Gina se contradice al decir que no hay chulos. Según su relato, las trabajadoras sexuales son golpeadas por sus maridos cuando no les dan dinero. Colegimos entonces que la denominación “chulo” ha sido reemplazada por la de “marido” para dar énfasis al hecho de que tienen una relación con ellos.

Gina debe renovar cada tres meses el carnet profiláctico y someterse cada quince días a exámenes de sida y sífilis

—Me sacan dos tubos de sangre cada dos semanas; gracias a dios estoy sana— aclara con la mirada limpia. 

—¿Los funcionarios son rigurosos con los exámenes? —le consulto. Antes de que termine la pregunta dice que sí, que anulan inmediatamente el carnet cuando encuentran VIH o algo más.   

También explica que algunos clientes le han pedido el carnet para constatar que esté libre de enfermedades de transmisión, y que otros se colocan hasta dos preservativos.

—Nunca he tenido nada grave, ni gonorrea ni nada parecido, eso sí las prostitutas sufrimos a menudo de infección en las vías urinarias, debido a la cantidad de preservativos y óvulos que utilizamos. 

Otro problema al que se enfrentan, debido a su trabajo, es la menstruación. En ese sentido, ella decide no trabajar cuando tiene la regla, pero algunas colegas suyas sí. 

Ante esta situación, sus compañeras se meten tres paños húmedos y tampones porque, según Gina, si no ganan plata y tienen marido estos les pegan. 

Nunca, pero nunca —asevera ella— ha echado mano de las pastillas que cortan la regla porque ocasionan cáncer. 

—Hay mujeres que no ven regla en todo el año debido a esas pastillas.  

De las 67 mil trabajadoras sexuales que hay en el Ecuador, 54 mil son jefas de hogar, es decir, mantienen sus casas y a sus hijos. 

Esta cifra; sin embargo, además de que no está actualizada es incompleta porque existe un subregistro.
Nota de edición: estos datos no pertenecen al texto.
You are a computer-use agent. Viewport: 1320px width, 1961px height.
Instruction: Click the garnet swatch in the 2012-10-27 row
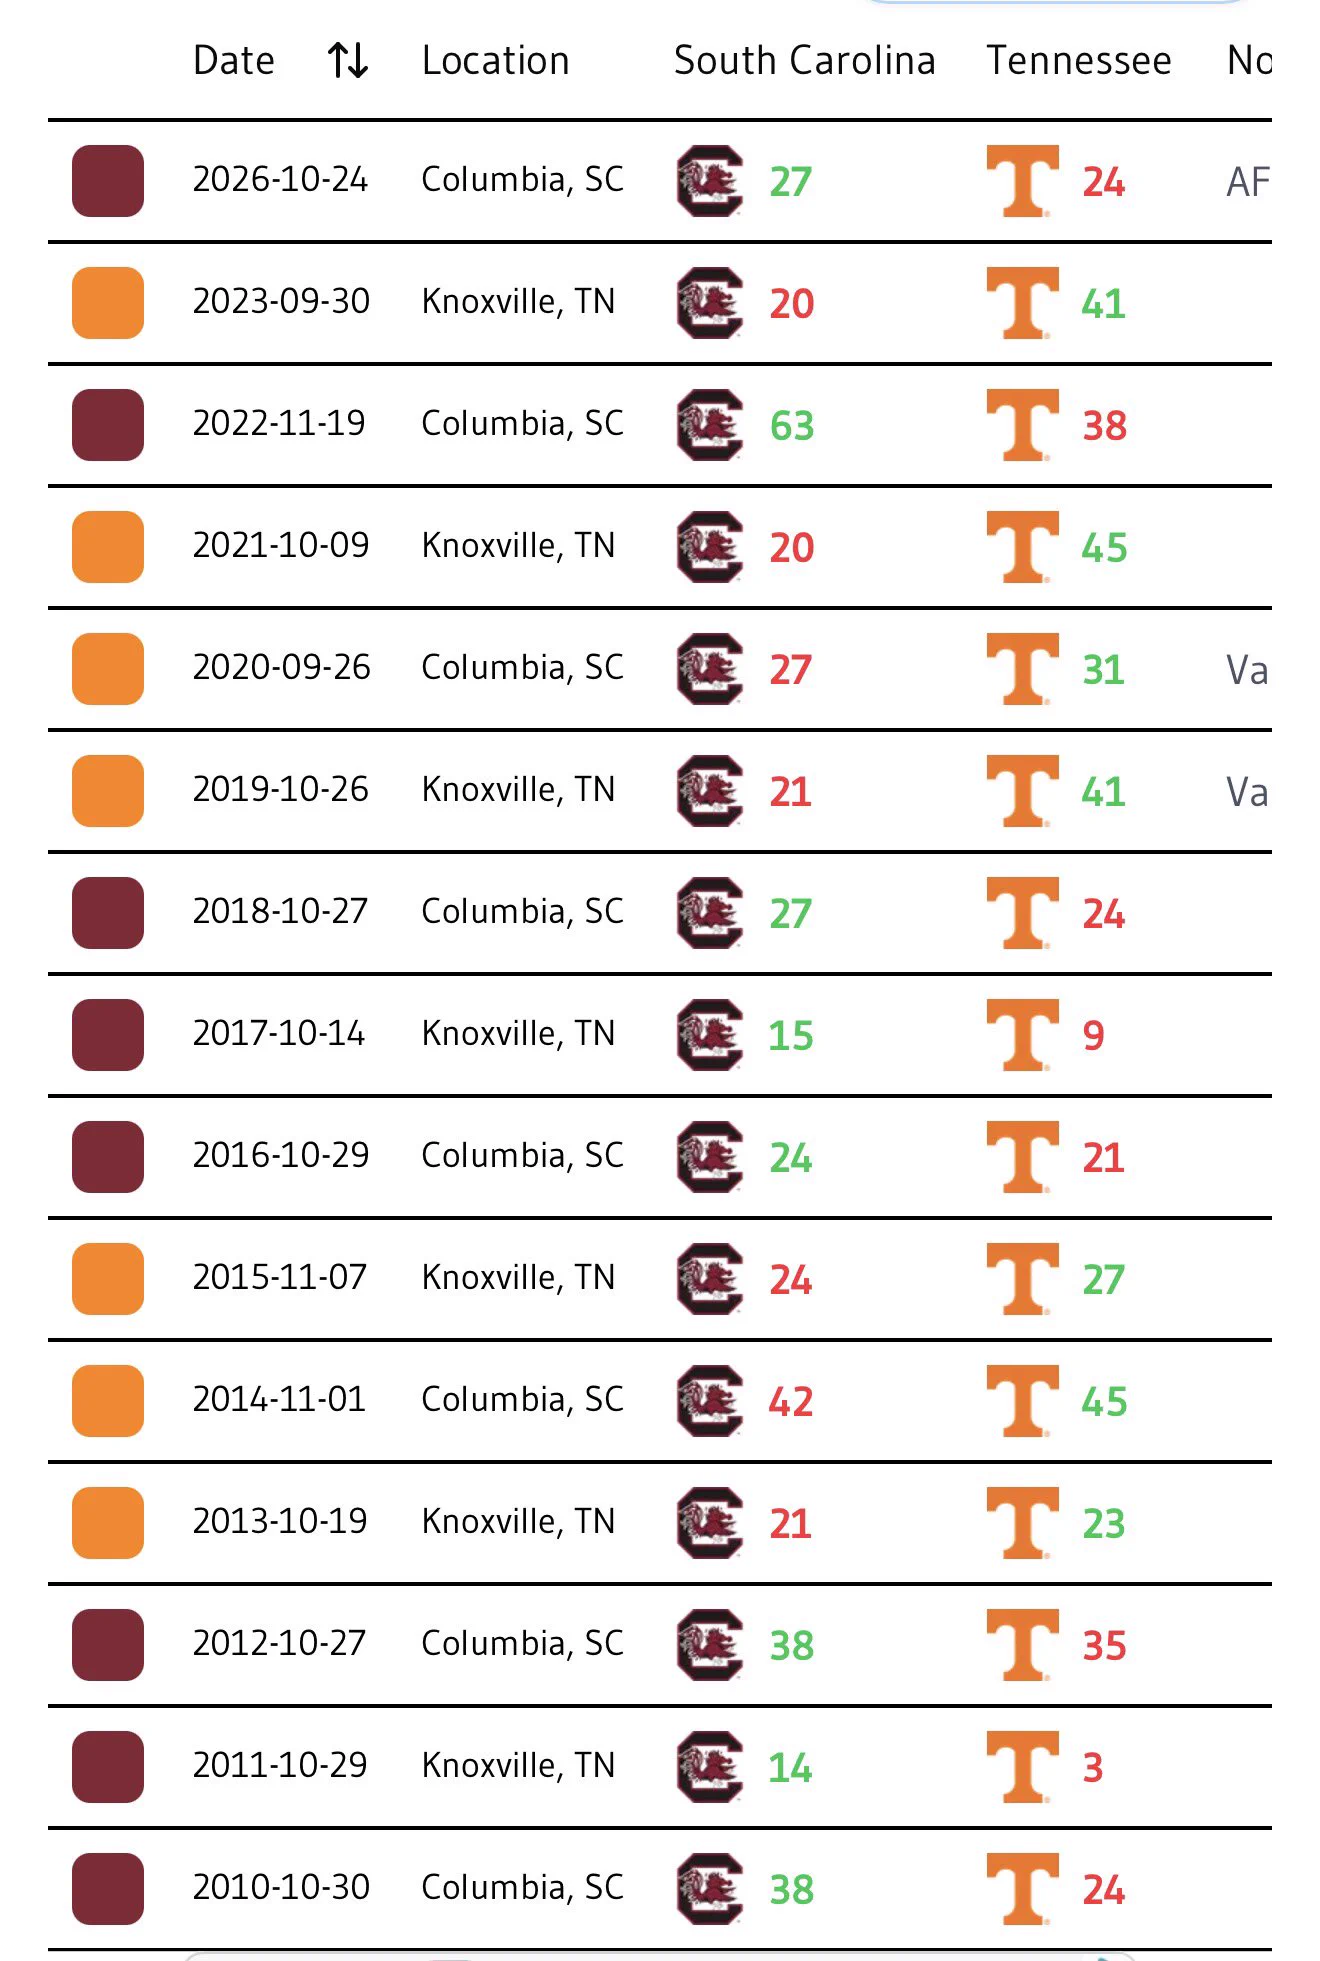click(x=108, y=1645)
Con la aparición de la pandemia, la prostitución se incrementó

Buena parte de los clientes llegan en motos. La zona, que ya es peligrosa de por sí, se vuelve más compleja a partir de las seis de la tarde. Fotografía: Revista digital Bagre.

Luego de conversar durante cuarenta minutos con Gina pide que la dejemos en su casa.  
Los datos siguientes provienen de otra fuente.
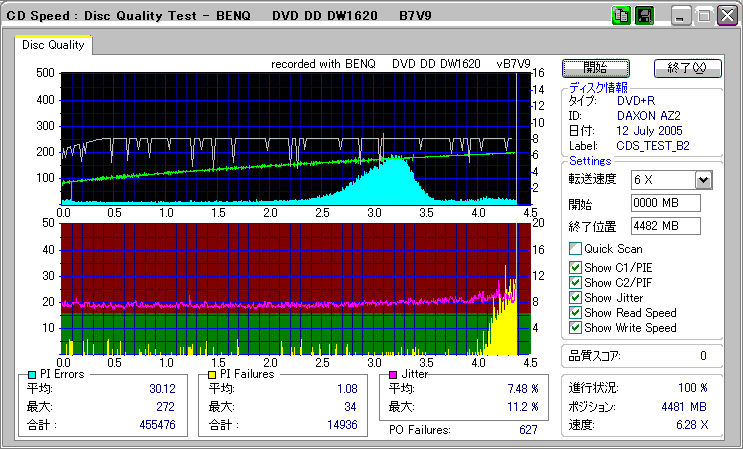743x449 pixels.
Task: Click the magenta Jitter legend square
Action: pos(394,374)
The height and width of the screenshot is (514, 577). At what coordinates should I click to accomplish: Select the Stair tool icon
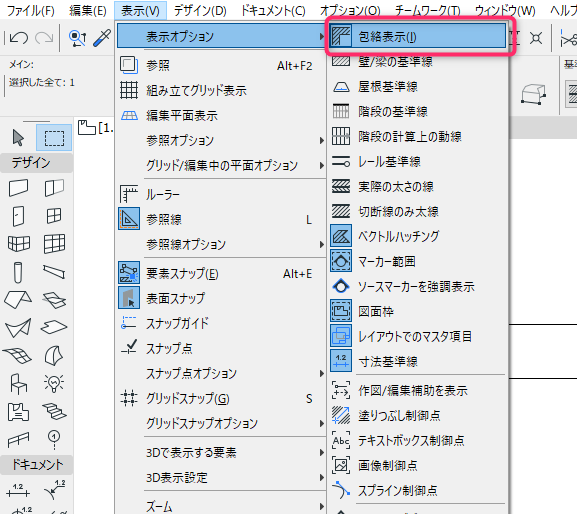[54, 411]
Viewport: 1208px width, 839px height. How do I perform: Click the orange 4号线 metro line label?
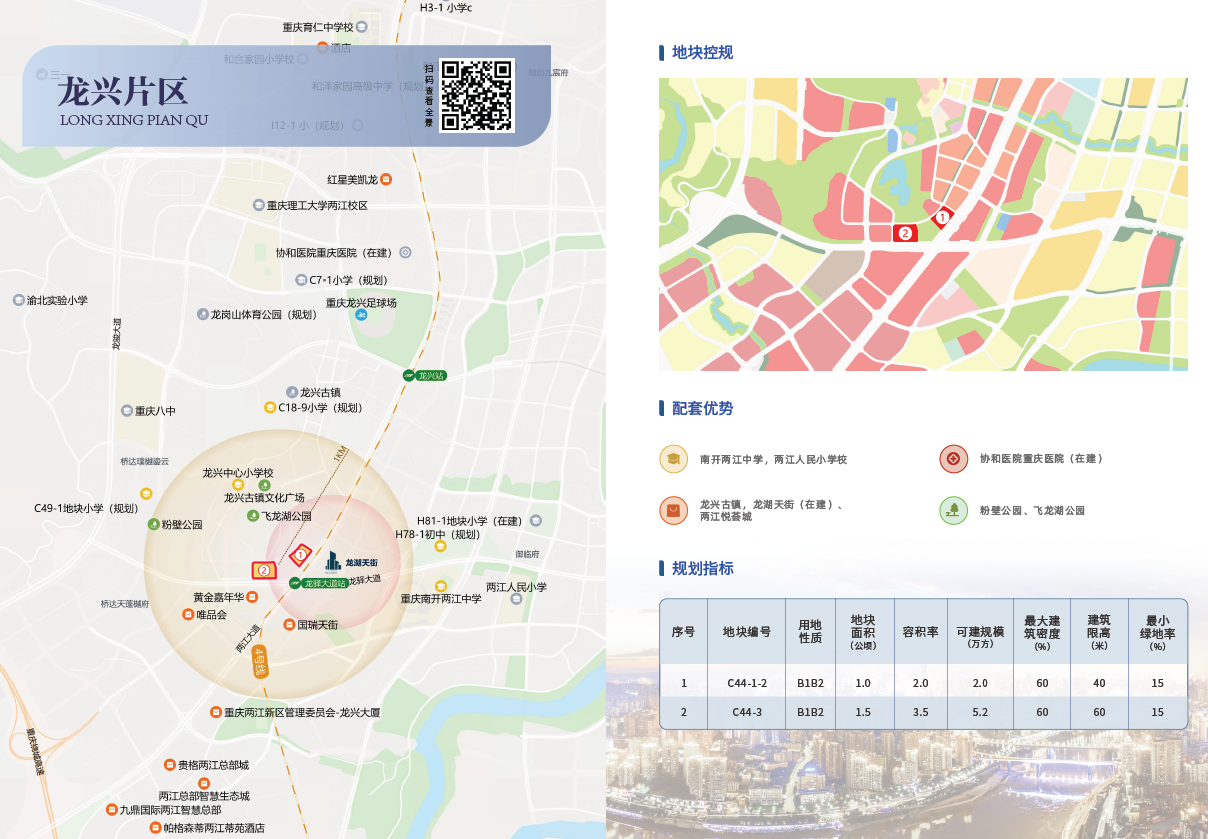click(x=260, y=663)
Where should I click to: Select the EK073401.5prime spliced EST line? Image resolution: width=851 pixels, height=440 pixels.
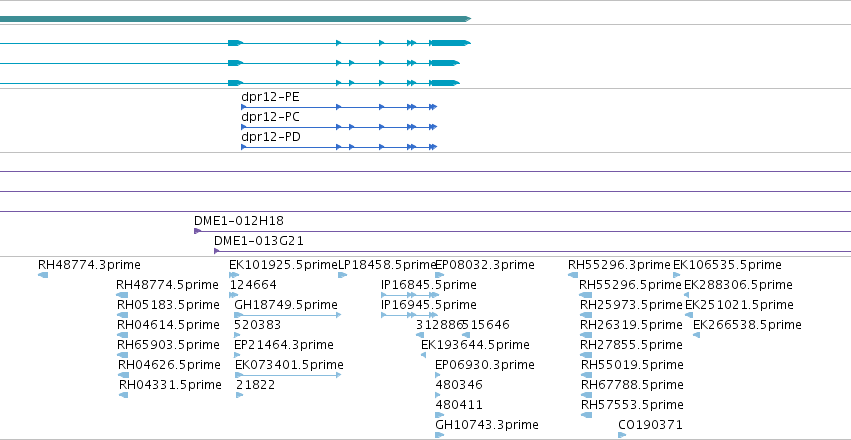click(288, 375)
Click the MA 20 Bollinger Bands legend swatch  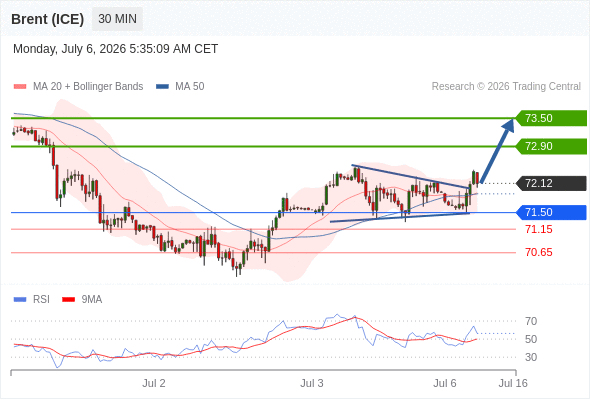[20, 87]
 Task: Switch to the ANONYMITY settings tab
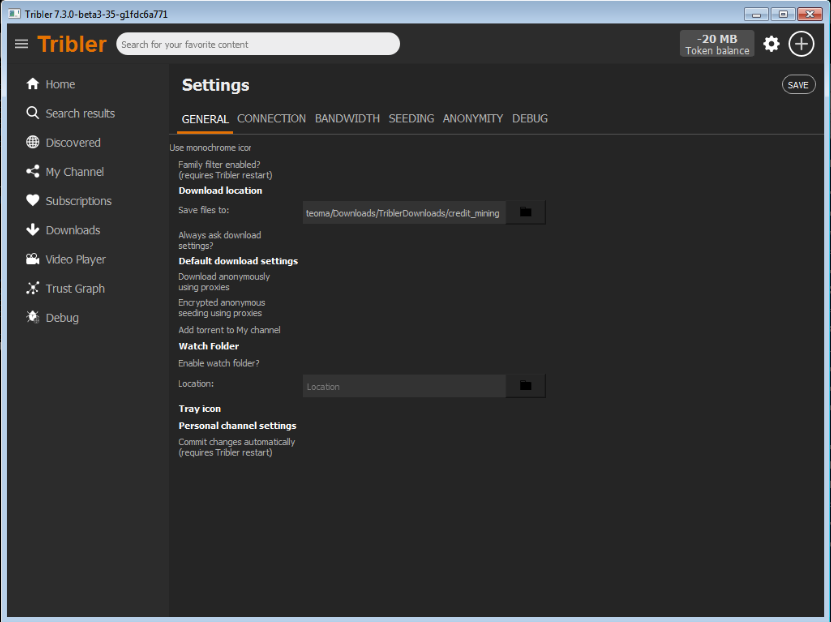point(472,118)
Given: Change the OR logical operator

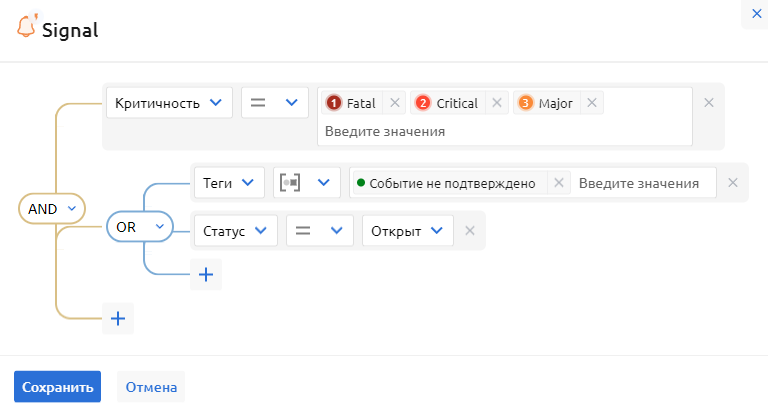Looking at the screenshot, I should tap(139, 228).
—Déjame en la 17 —dice, tras las cincuenta vueltas que ha debido dar en el vehículo para poder hablar tranquila. 

Meterse en la piel de una prostituta es una empresa ardua, más aún con aquellas cuyo recorrido es tan largo como el de Gina.  

Ha dejado los poros y la adrenalina en La Pacha, La Champagne, La Talibán, La Vikingo; 10 de Agosto y Pío Montúfar; Hurtado y José Mascote; Mercado Central; La 18 (todo esto en Guayaquil); La 22 (Milagro); La Puente (Machala); Huaquillas (El Oro); Perú… 

Antes de bajarse dice que quisiera retirarse y ponerse a vender comida. 

-Yo fui evangélica y me aparté pero tal vez vuelva. Los que me conocen dirán: -Ay, la Gina, después de tantas diabluras anda con la Biblia-. Y Dios no es juguete, yo amo a Dios y solo él conoce mi corazón.

Nos marchamos de La 17 con la sensación de que sabemos todo de Gina y al mismo tiempo nada, pero resuena en nuestras cabezas algo que también dijo y no enumeró entre las reglas que se ha autoimpuesto: 

—Si quieres sobrevivir en esta profesión debes aprender a callar.